I used several data sets for it, one had about 2 million lines of IRC
chat (each line individually), another was all the resources a Webkit
derived browser would request (using my http://cutycapt.sf.net/ tool
and a proxy) visiting the Alexa 100 web sites, all files in my browser
cache smaller than 1 MB, and all the 400 000 files smaller than 1 MB I
have on this system. That seemed like a fair set.

The pattern I used was `/\s[a-z\/\-_.:\s]{4,}[\s:\/]/i`; I did not put
much thought into it, it obviously needs to avoid covering whole ranges
of 1-/2-/3-grams, but this covers obvious things like "\nhost:" or if
you like "\rhost:" and " HTTP/" and "\thttp:" so on. One could add, say,
"GET\n" as alternative so hitting that does not rely on the bytes after
it, that would not change anything.

The results for all sets are nearly identical, for about 98% the first
key avoided the pattern, for another 1,x% the second key did, and there
is some noise where up to 28 keys had to be tried in the worst case [2].

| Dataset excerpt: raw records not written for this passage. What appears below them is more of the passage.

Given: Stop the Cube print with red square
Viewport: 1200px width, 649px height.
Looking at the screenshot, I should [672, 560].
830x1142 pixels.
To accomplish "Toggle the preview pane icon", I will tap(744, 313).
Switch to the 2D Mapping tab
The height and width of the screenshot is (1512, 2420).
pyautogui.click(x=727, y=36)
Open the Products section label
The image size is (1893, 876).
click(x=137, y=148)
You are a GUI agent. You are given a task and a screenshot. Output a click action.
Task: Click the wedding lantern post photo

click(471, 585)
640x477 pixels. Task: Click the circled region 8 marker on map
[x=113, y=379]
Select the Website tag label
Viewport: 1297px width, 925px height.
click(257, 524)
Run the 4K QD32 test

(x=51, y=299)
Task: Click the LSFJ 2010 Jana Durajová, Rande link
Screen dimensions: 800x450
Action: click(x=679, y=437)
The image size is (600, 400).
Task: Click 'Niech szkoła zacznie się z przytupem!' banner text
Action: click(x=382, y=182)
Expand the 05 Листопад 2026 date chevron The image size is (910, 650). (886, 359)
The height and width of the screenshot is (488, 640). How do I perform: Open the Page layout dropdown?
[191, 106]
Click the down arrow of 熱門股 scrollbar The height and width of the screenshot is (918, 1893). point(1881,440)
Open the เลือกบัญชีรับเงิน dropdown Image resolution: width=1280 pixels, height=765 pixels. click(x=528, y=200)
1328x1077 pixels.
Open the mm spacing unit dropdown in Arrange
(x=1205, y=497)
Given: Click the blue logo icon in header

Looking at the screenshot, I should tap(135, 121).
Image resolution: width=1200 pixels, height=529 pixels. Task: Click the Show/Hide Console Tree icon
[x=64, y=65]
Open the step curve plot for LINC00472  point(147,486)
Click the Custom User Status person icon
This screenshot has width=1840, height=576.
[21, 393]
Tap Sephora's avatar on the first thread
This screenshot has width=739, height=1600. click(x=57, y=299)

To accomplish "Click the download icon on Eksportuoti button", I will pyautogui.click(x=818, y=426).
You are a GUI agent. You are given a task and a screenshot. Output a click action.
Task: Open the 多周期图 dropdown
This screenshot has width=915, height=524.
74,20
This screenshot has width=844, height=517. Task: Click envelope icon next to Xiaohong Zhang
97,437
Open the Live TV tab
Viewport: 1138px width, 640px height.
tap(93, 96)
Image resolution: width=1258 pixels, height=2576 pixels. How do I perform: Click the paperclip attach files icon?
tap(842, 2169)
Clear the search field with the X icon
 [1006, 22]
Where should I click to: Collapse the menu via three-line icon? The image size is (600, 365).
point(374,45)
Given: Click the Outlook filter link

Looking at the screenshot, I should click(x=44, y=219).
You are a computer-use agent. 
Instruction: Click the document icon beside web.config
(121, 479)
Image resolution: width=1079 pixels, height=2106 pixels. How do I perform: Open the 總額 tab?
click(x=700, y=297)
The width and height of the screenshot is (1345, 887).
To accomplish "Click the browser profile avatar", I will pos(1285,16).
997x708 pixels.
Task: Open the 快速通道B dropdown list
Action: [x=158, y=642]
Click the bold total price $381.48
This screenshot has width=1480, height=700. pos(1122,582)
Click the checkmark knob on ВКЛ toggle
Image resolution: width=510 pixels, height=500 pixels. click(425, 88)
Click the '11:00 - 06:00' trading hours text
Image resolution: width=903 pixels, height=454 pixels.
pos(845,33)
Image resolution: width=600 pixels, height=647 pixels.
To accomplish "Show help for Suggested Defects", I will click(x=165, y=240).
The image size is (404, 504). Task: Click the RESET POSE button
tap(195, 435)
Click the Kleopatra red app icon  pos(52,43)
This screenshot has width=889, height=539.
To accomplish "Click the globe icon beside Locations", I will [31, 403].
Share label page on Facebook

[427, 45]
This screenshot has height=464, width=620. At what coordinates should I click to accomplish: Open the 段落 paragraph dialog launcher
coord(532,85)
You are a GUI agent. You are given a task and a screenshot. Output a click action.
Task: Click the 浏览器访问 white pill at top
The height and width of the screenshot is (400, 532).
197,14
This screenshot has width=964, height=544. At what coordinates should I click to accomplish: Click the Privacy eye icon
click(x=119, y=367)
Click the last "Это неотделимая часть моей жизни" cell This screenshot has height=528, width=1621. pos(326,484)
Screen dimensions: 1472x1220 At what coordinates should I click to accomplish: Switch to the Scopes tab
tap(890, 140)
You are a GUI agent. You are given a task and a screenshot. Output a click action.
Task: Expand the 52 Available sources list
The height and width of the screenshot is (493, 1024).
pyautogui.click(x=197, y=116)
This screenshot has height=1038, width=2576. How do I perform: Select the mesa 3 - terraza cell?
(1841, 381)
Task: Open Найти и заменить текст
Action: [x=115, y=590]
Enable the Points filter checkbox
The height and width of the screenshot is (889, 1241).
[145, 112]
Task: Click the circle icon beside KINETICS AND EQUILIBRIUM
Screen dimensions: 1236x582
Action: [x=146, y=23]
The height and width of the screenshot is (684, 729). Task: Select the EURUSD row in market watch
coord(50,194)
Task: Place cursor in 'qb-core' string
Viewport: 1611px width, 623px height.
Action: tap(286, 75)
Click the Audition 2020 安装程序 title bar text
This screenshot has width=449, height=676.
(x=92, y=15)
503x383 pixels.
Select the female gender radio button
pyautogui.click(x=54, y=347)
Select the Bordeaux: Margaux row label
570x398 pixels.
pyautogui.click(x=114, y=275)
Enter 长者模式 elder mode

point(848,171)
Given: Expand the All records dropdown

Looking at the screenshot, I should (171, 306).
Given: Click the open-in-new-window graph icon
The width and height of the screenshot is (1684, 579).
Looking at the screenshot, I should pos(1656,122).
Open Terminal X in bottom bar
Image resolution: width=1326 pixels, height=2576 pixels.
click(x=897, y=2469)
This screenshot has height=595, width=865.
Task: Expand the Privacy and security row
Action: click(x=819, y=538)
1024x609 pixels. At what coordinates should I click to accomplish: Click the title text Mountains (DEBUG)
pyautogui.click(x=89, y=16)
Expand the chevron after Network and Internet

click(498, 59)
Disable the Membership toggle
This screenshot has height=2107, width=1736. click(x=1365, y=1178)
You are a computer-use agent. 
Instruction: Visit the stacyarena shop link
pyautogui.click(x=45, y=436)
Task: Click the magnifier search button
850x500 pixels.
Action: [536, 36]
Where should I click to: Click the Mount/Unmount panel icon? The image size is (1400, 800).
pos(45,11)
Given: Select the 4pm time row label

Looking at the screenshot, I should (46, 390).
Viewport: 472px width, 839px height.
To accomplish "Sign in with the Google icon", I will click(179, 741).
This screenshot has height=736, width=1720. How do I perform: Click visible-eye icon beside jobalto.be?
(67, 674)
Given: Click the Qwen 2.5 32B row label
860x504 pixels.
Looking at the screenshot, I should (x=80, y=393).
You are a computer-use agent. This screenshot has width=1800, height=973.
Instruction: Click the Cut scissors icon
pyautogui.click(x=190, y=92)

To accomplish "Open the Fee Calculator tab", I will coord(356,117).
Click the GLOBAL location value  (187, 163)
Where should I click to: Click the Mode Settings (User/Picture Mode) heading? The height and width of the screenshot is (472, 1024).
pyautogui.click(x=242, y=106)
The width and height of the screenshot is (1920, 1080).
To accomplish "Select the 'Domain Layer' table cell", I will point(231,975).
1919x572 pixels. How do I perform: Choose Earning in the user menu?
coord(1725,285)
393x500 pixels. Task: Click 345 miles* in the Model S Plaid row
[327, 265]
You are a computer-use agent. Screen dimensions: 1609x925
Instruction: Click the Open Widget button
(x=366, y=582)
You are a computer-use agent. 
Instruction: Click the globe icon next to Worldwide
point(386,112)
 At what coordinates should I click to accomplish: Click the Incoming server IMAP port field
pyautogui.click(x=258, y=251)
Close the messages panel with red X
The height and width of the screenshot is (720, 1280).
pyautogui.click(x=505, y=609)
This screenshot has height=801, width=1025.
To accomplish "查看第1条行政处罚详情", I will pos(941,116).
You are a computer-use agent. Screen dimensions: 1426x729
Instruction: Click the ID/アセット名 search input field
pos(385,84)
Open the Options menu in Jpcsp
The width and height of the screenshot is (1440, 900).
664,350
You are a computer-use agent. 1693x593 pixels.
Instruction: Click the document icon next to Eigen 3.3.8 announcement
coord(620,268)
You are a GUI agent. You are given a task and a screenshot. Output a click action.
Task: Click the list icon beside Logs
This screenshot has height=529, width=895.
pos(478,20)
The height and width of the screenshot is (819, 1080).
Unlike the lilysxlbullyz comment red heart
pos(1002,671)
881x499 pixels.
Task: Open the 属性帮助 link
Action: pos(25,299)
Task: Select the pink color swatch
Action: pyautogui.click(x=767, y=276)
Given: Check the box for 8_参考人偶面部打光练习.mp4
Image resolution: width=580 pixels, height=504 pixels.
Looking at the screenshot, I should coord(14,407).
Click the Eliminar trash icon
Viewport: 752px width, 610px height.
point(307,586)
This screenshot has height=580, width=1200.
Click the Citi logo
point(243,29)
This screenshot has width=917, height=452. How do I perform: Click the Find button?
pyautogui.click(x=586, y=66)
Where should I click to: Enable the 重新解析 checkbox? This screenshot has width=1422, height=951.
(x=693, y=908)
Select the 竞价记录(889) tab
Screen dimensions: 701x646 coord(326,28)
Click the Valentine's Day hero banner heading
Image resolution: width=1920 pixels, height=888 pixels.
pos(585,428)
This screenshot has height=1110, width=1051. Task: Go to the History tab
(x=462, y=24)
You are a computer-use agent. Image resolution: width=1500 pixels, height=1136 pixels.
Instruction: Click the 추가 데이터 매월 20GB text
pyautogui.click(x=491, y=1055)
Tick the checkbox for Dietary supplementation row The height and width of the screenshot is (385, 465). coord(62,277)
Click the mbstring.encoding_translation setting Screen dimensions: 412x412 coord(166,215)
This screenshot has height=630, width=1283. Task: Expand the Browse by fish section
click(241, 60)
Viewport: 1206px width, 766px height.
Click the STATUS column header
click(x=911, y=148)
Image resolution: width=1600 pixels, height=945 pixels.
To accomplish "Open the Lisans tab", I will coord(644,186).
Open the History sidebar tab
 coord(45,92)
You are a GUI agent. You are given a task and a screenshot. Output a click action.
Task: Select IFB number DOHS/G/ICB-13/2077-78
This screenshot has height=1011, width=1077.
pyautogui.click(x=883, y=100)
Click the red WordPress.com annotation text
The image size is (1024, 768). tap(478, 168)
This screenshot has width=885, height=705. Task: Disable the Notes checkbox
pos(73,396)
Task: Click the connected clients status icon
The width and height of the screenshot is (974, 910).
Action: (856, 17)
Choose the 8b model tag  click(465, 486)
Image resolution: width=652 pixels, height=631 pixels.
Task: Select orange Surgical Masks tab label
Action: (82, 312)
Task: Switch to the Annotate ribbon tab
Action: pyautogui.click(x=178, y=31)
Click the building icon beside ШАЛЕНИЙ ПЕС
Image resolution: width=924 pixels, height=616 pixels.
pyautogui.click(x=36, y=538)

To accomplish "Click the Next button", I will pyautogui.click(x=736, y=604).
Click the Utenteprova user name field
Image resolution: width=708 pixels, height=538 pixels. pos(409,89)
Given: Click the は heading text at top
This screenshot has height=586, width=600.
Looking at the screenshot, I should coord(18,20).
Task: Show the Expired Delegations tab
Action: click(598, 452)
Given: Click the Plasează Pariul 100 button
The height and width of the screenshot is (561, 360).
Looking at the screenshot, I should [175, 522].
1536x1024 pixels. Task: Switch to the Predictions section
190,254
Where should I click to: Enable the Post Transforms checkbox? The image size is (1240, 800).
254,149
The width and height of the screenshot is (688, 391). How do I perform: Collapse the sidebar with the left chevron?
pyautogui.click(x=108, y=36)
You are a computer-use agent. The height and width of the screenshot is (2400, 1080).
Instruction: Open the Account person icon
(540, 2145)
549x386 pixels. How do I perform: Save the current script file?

I will spare the weird people who subscribe to www-archive an analysis
of the benefits and objections, as they are rather obvious really.

The way things are going one might expect the group to agree to do some-
thing expensive now, wait a couple of years until the miracle proxies
are found and fixed (they'd pile up strange method names in log files,
consume unreasonable amounts of memory all of the sudden, may corrupt
legitimate Websocket traffic despite allowing the handshake through, and
so on), and then do a cheaper Websocket2 protocol later. Except that of
course having more than one version of things is an "anti-pattern".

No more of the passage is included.